La ressource est donc là mais le chemin de la foi est un chemin d’exercices de cœur. Et la première exhortation de Paul est pour inviter Timothée à se séparer de tout ce qui n’est pas selon Dieu : « Ne t’embarrasse pas dans les affaires de la vie » (2, 4), « qu’on n’ait pas de disputes de mots » (2, 14), « étudie-toi à te présenter approuvé à Dieu » (2, 15), « qu’il se retire de l’iniquité quiconque prononce le nom du Seigneur » (2, 19), « fuis les convoitises de la jeunesse » (2, 22), « évite les questions folles » (2, 23). C’est aussi le premier enseignement pour nous. Dans notre marche collective, nous devons être comme « un peuple qui habitera seul » et qui n’est « pas compté parmi les nations » (Nomb. 23, 9), et dans notre marche individuelle nous devons porter le caractère d’une sainte séparation pour Dieu. Plus la souillure est grande autour de nous, plus la confusion augmente, plus l’ennemi multiplie ses pièges, plus les croyants ont besoin de veiller et d’être vigilants pour pouvoir avec la puissance de Dieu porter ce caractère. Ne disons pas que la chose a été plus facile autrefois pour nos aînés. La puissance de Dieu est là, toujours la même, infinie. Croyez-vous qu’il était facile aux jeunes Hébreux d’être fidèles, à Babylone ? Je ne le pense pas. Mais Daniel l’a été en son temps et il le serait sans nul doute dans le nôtre.

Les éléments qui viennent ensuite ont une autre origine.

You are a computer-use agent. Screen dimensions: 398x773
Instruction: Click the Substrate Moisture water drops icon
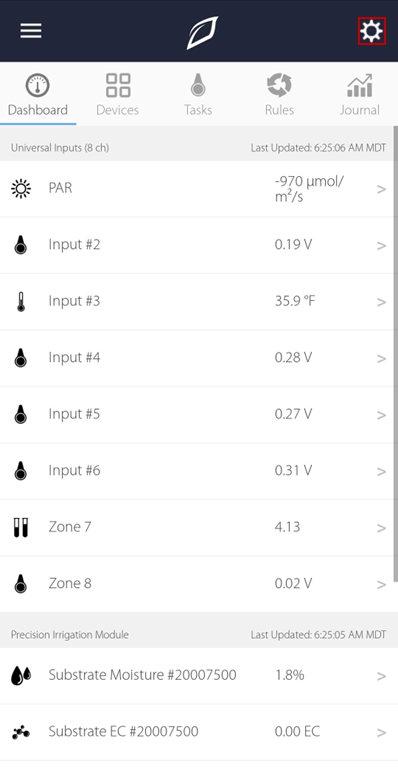click(x=21, y=675)
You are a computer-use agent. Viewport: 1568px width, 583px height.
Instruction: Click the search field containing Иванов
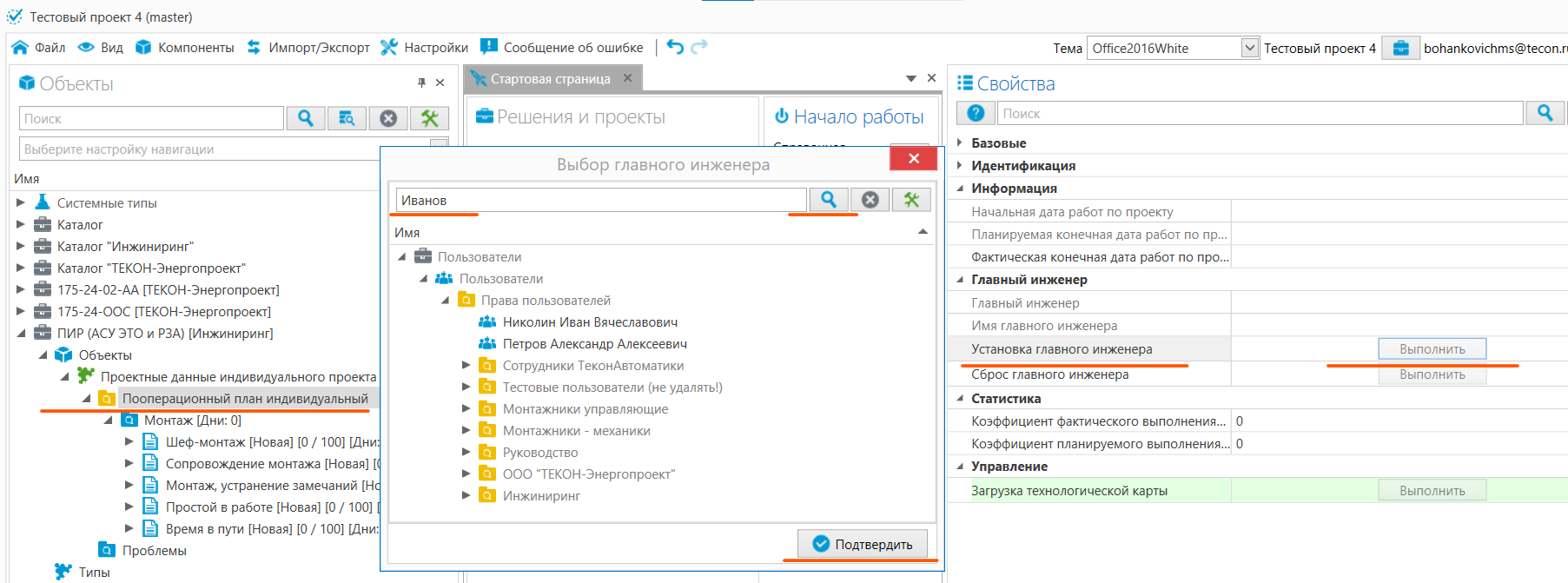click(599, 200)
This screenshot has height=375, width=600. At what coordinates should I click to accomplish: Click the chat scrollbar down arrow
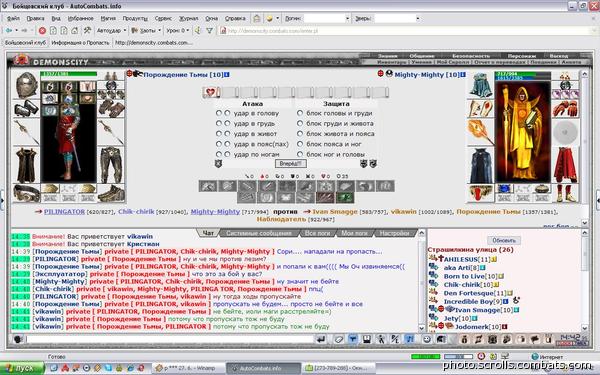point(421,328)
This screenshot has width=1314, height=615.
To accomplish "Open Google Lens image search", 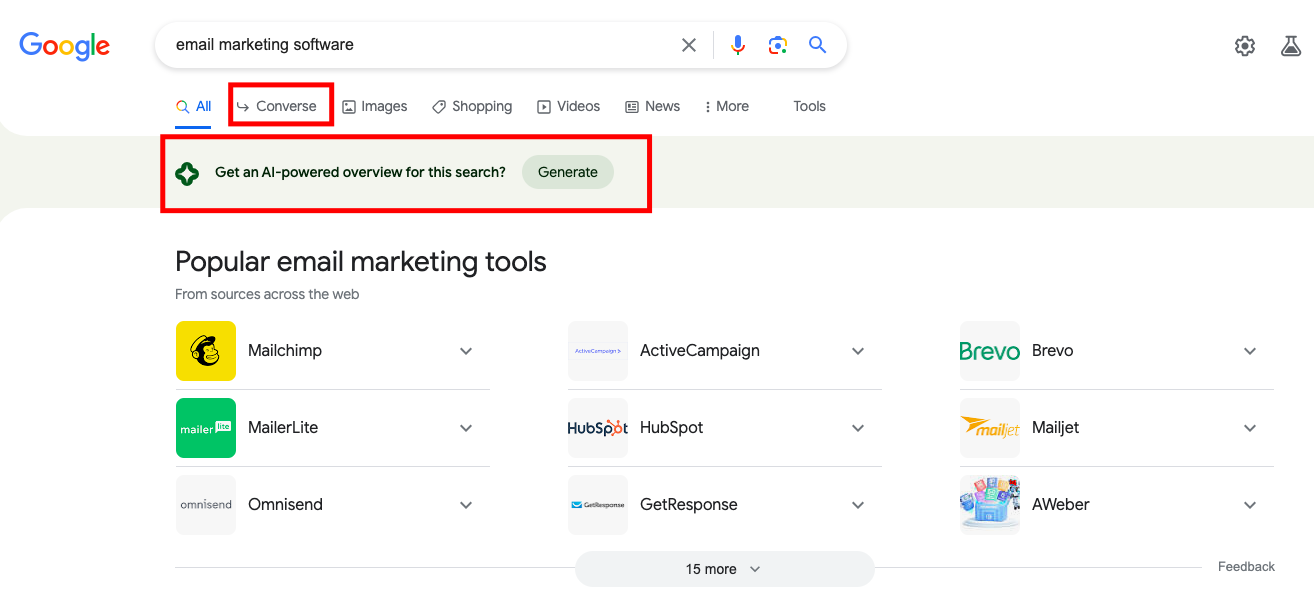I will click(778, 45).
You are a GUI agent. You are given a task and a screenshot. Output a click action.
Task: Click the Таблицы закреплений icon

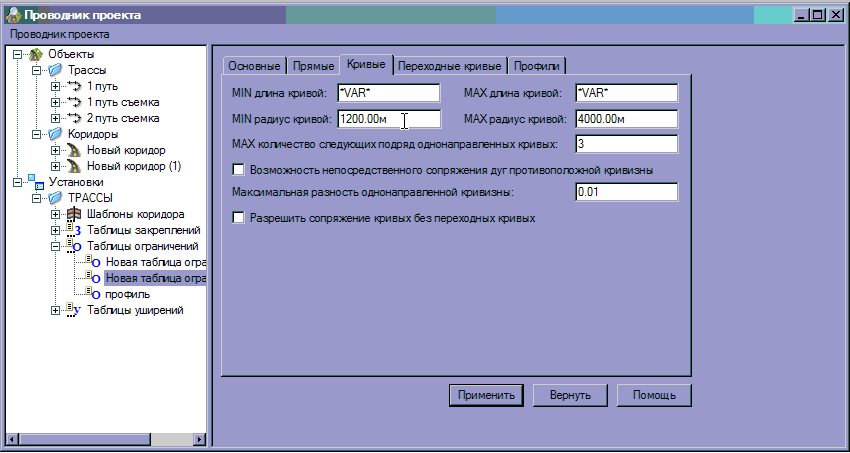[74, 230]
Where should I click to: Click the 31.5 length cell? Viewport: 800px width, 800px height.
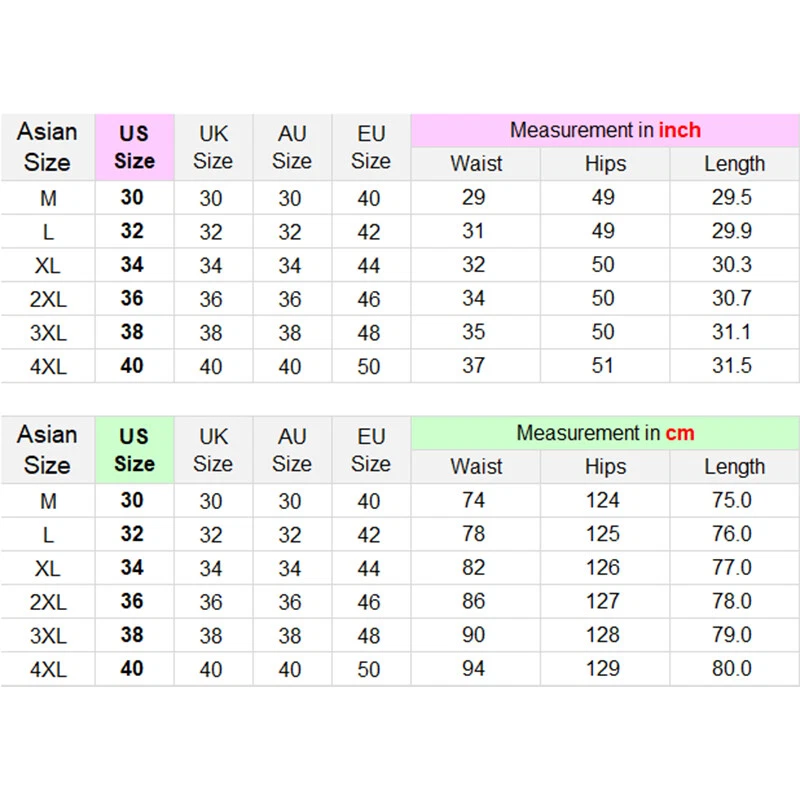(732, 365)
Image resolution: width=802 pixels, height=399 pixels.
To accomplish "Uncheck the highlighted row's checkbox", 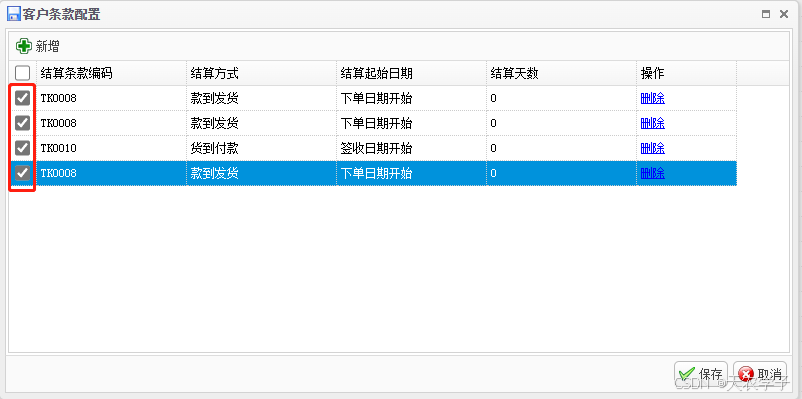I will [23, 173].
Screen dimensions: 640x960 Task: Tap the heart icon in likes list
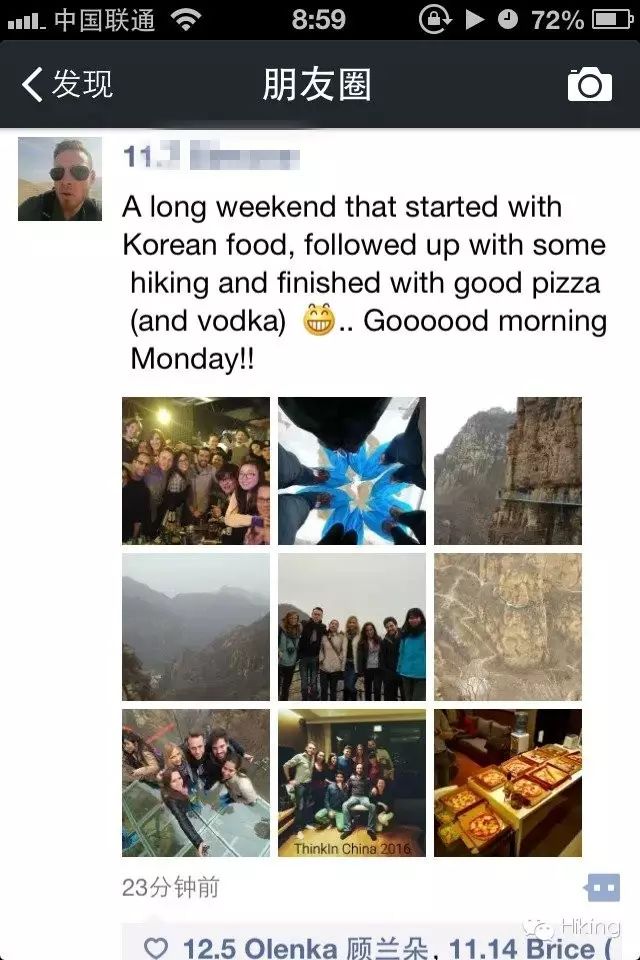coord(156,948)
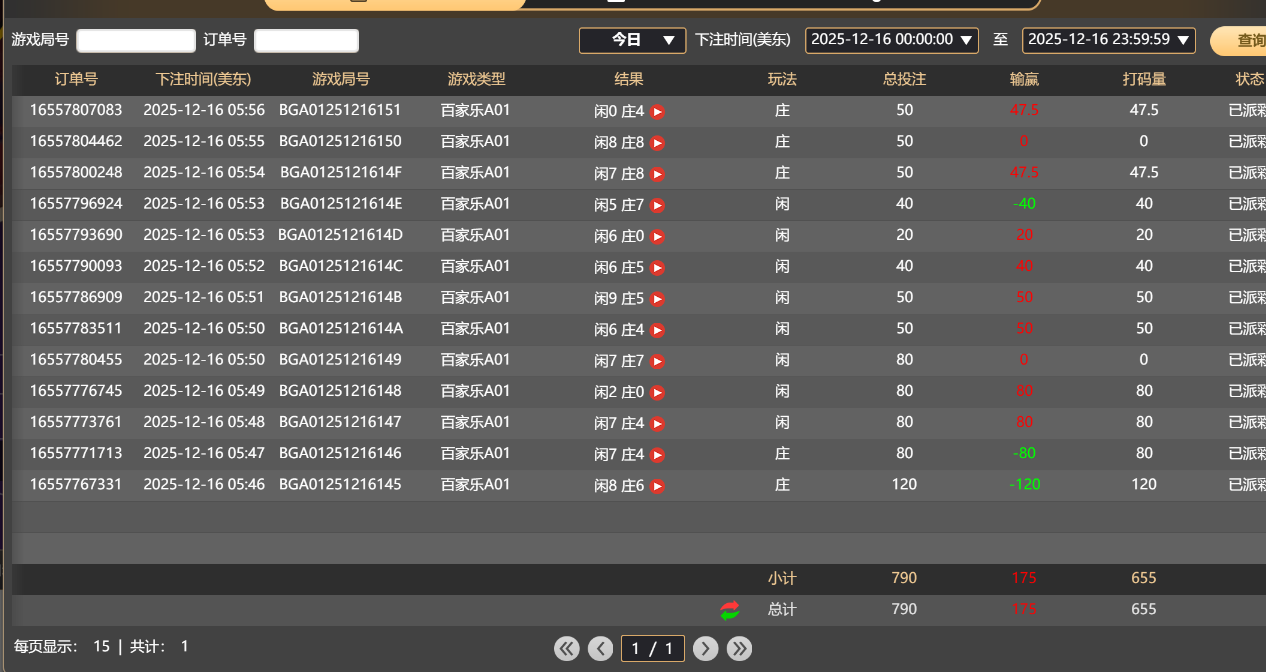Viewport: 1266px width, 672px height.
Task: Open the 今日 time range dropdown
Action: pos(632,40)
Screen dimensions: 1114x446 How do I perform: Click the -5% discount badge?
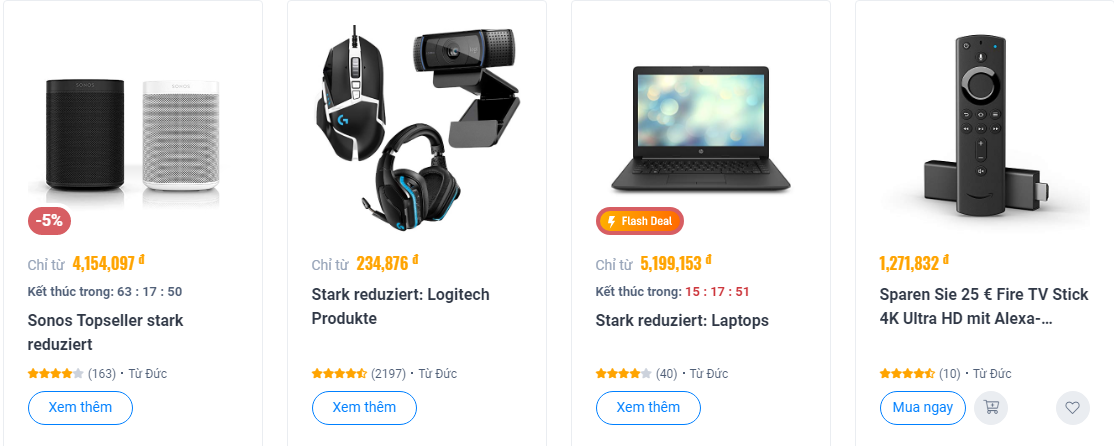49,221
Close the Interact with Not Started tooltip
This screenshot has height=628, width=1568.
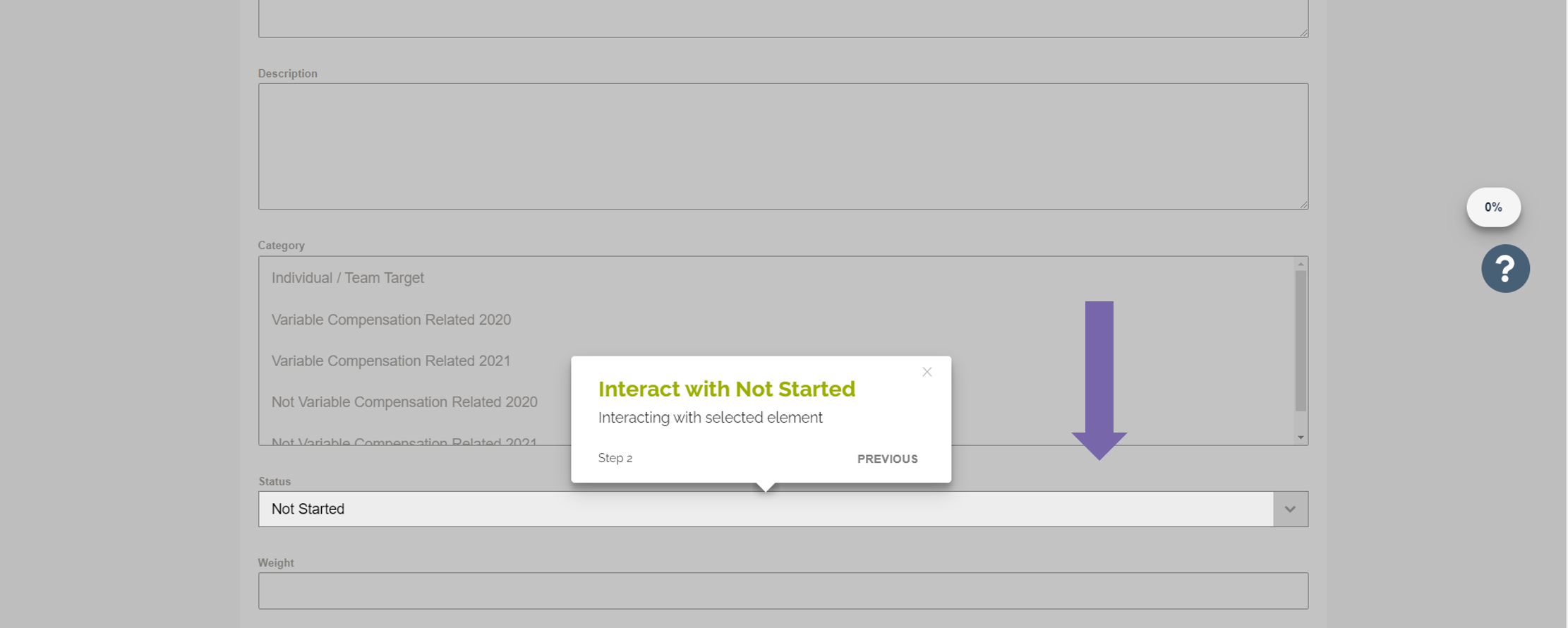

Alors, séparés pour Lui, nous pouvons entrer à Son service et être ce bon soldat et cet ouvrier approuvé. Mais pour cela il nous faut maintenant connaître Sa pensée, Sa volonté, et elles nous sont révélées dans Sa Parole « utile pour enseigner, pour convaincre, pour corriger, pour instruire » et nous rendre « parfaitement accompli pour toute bonne œuvre » (3, 16). Aussi l’apôtre insiste-t-il avec force auprès de son disciple comme déjà il l’avait fait dans sa première lettre (4, 13, 15 : « attache-toi à la lecture… occupe-toi de ces choses, sois-y tout entier ») pour qu’il demeure dans les choses qu’il a apprises, dans la connaissance des saintes Lettres. Demeurer dans les choses que nous avons apprises : quel programme ! Dans la chambre d’un jeune ami qui poursuit ses études, j’ai lu, l’autre jour, ce verset : « Toi, demeure dans les choses que tu as apprises » (3, 14). C’est une place humble et dépendante. Gardons-nous de la recherche du nouveau. Enquérons-nous touchant les sentiers anciens et marchons-y (Jér. 6, 16). N’allons pas glaner dans d’autres champs puisque nous avons puissance et richesse (Ruth 2, 1). Nous risquerions de rapporter dans nos robes des coloquintes sauvages (2 Rois 4, 39), belles d’apparence mais n’apportant que la mort.

Ainsi donc, ne nous laissons pas, avec paresse et facilité, aller au découragement. Les ressources divines sont là, toujours les mêmes, toujours infinies. Son bras ne s’est pas raccourci. La Parole et la prière sont toujours les deux deniers laissés pour le temps de notre séjour ici-bas. Séparons-nous de tout ce qui Le déshonore et demeurons attachés au Seigneur de tout notre cœur (Act. 11, 23).